ACTION ITEM:
Only the lines from the one holding "Where should I" through the end of the records below are to be reproduced exactly, and pictures are to be omitted.

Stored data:
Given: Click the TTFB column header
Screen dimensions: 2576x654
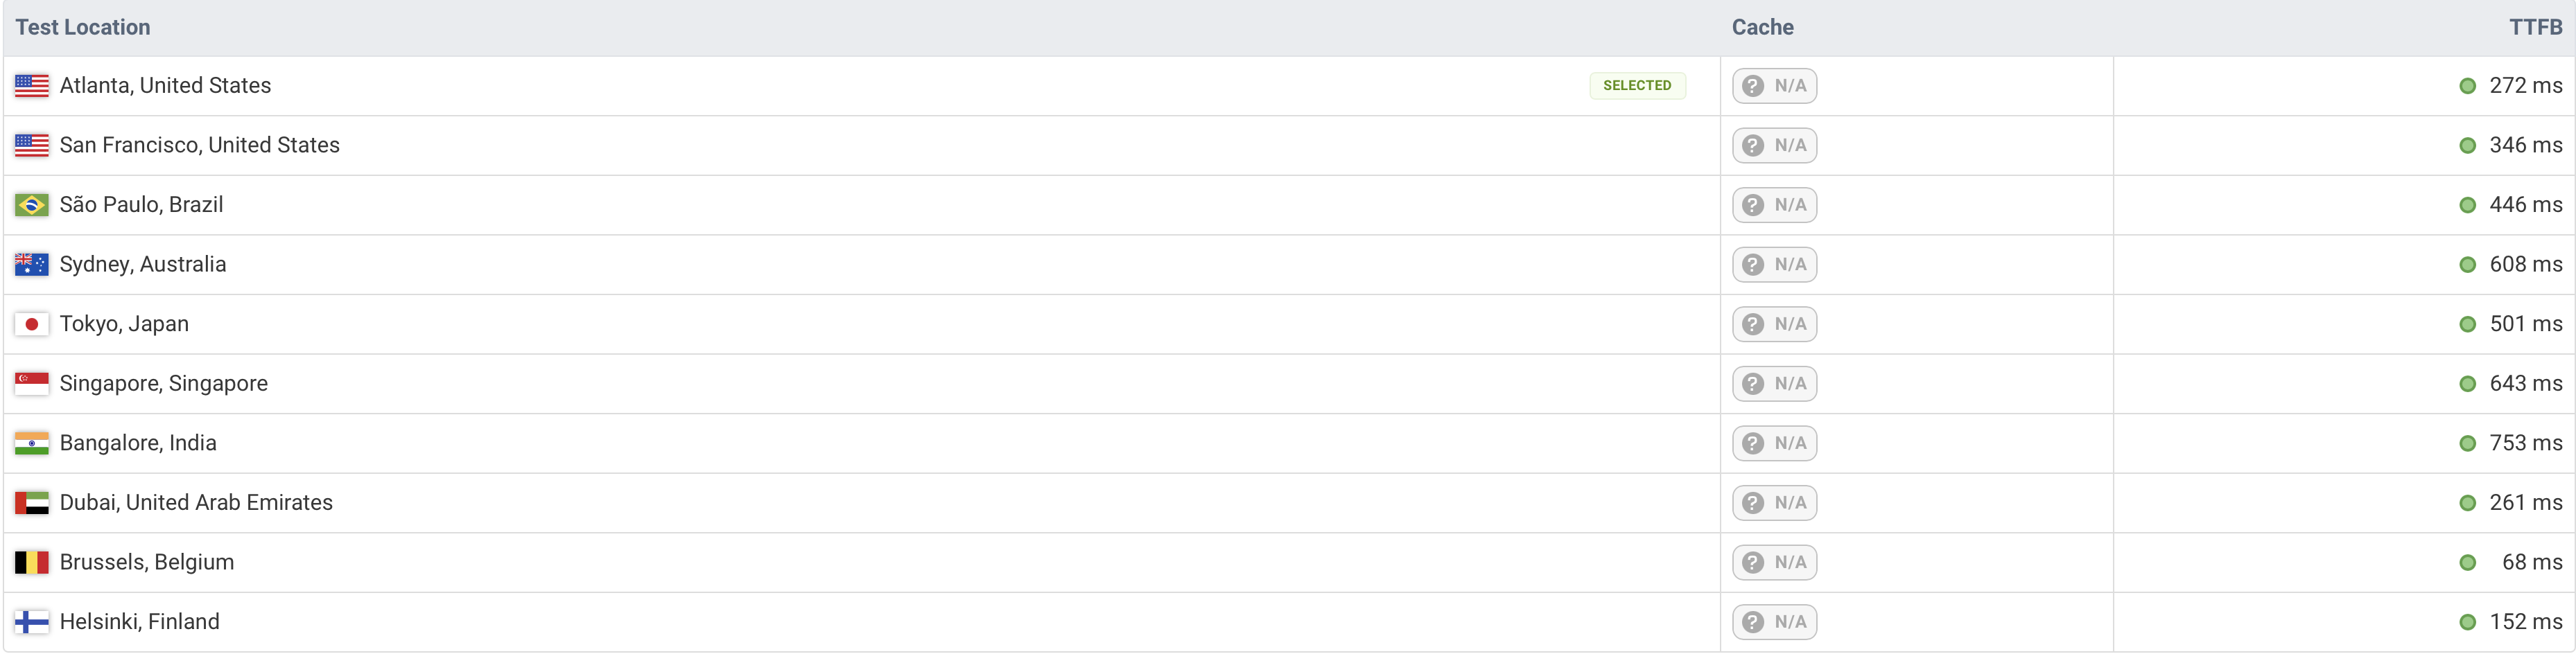Looking at the screenshot, I should click(x=2535, y=27).
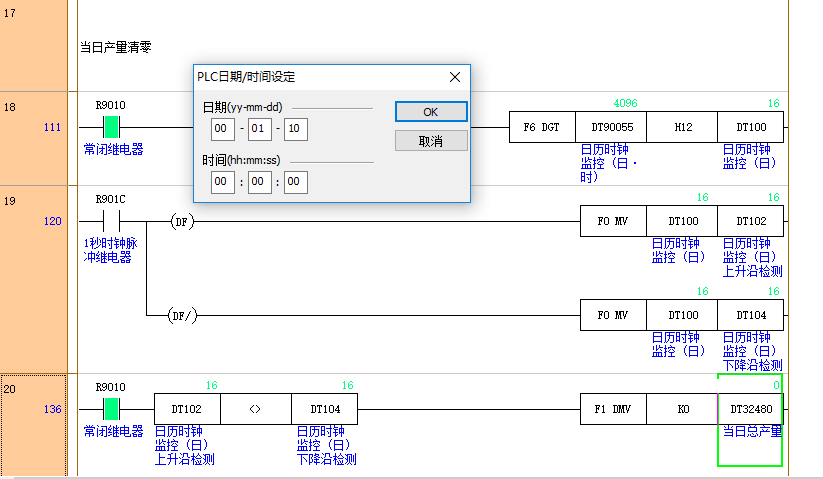The width and height of the screenshot is (823, 479).
Task: Click the day field showing 10
Action: click(296, 129)
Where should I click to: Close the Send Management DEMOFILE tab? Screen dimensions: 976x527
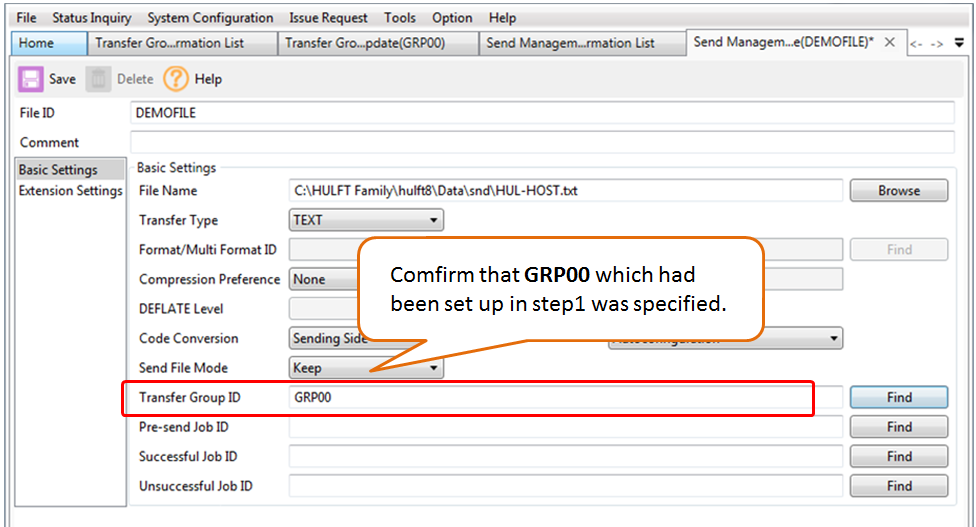pos(889,43)

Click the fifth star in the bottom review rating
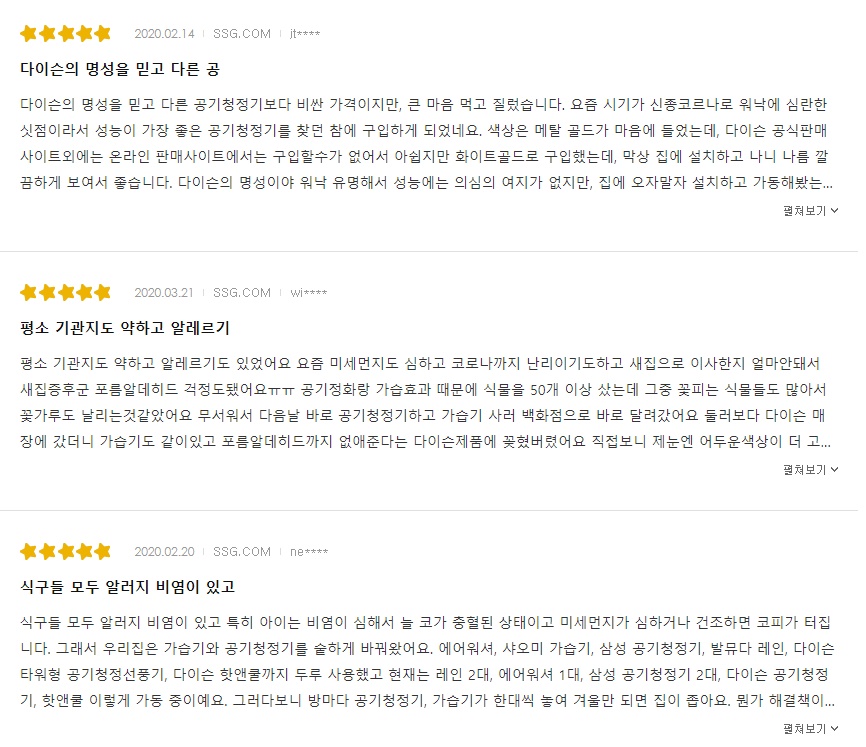(105, 551)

FINISHED TASK:
Where should I click to: Close the Send Management DEMOFILE tab? Screen dimensions: 976x527
pos(889,43)

Click the fifth star in the bottom review rating
(105, 551)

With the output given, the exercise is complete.